Su casa era oscura, llena de polvo por todas partes y de pelusas de gato que nadie limpiaba. La madera crujía a cada paso y la ropa campaba a sus anchas por cualquier rincón. El desorden no solo se limitaba a la indumentaria y demás enseres, sino que también se extendía a las horas de la comidas. Acostumbrado a unas horas fijas y a compartir mesa en familia, lo que aún se sigue manteniendo cada vez que visito a mi madre, aquel caos me resultaba muy atractivo. Cada cual comía lo que podía y cuando podía. Fantásticas sopas miso nos preparó aquella encantadora mujer que murió de cáncer poco después que mi padre. Cuando supe de su fallecimiento, me entristeció y recordé lo mucho que envidiaba Dan la vida ordenada de mi familia. De aquella, no le entendía, ahora creo que sí.

Supongo que la explicación más verosímil al misterio familiar es que el padre los abandonase y su madre rehízo su vida con un simpático italiano que cumplía con todos los estereotipos propios de su país.

Hace mucho tiempo que perdí la influencia directa japonesa, limitándose ahora al cine, restaurantes, escasos libros y algún que otro concierto de post rock instrumental que me pueda proponer mi amigo Rubén, más conocido como Jevo.

Ni siquiera estuve presente cuando mi primo Miguel llevó como acompañante a una comida familiar a una amiga japonesa que no debía de hablar muy bien el castellano. En el transcurso de la misma, Aurora, la hermana gemela de mi abuela materna, comenzó a hablar con ella, supongo sin que ninguna de las dos se entendieran. Mi tía abuela, si bien nunca habló más idioma que el español, si viajó durante su longeva vida. Vivió el desenfreno de la Cuba de Batista, conocía bien México, Nueva York y Europa, pero creo que nunca pisó suelo japonés. En algún momento de la conversación con la menuda chica nipona, sin que nadie supiera la filia de Aurora por el país del sol naciente, se le oyó afirmar con rotundidad y vehemencia, “Japón: Mi país favorito”.

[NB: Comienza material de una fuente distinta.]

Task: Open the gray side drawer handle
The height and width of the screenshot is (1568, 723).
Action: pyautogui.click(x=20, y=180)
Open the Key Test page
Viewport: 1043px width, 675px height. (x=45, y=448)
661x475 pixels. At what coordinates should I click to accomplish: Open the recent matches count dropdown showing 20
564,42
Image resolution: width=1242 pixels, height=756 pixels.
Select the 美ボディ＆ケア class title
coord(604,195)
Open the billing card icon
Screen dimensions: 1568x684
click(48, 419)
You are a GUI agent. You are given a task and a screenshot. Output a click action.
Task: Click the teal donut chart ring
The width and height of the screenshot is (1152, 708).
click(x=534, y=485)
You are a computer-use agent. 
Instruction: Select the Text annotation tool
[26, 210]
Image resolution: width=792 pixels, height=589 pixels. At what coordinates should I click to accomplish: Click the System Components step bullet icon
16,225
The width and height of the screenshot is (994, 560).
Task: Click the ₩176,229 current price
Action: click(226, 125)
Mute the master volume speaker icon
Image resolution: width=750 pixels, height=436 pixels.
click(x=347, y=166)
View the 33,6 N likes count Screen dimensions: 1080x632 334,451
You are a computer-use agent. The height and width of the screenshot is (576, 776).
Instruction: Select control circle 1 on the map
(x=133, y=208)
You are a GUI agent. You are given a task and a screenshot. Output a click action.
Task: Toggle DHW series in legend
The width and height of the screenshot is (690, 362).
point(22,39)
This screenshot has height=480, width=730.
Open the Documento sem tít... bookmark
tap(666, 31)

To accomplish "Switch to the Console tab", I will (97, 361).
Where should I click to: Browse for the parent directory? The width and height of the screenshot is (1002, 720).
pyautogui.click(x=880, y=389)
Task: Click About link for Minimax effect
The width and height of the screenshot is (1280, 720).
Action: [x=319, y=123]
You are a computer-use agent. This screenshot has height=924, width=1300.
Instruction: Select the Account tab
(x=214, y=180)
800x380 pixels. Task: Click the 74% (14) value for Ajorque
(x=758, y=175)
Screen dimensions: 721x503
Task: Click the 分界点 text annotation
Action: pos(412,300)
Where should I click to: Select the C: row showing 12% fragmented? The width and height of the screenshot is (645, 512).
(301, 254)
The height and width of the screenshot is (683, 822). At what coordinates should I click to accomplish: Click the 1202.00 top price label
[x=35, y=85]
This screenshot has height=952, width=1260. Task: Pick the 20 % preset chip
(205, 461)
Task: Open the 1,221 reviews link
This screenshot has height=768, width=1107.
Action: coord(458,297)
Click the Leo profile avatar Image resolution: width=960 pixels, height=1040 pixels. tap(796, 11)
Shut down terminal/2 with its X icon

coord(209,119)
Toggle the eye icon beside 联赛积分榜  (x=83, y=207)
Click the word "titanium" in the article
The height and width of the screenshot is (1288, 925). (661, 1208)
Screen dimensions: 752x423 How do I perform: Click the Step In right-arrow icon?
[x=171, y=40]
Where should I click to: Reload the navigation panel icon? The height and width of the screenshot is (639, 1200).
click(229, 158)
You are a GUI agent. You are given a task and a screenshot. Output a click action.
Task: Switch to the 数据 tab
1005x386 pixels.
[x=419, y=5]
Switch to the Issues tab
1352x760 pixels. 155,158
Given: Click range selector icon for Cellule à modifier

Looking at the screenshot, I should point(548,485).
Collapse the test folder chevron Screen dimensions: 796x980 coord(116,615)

Desafortunadamente, ya es tarde para preguntarle por el verdadero significado de sus palabras. Quizá todo se deba a que en aquel colegio cuyo solar ahora ocupa El Corte Inglés de la Gran Vía de Bilbao, el mismo en el que mi madre escuchaba a Beethoven, tuvo compañeros japoneses durante una segunda república convulsa. Yo tampoco he visitado el país, pero podría suscribir sus palabras sin mayores problemas.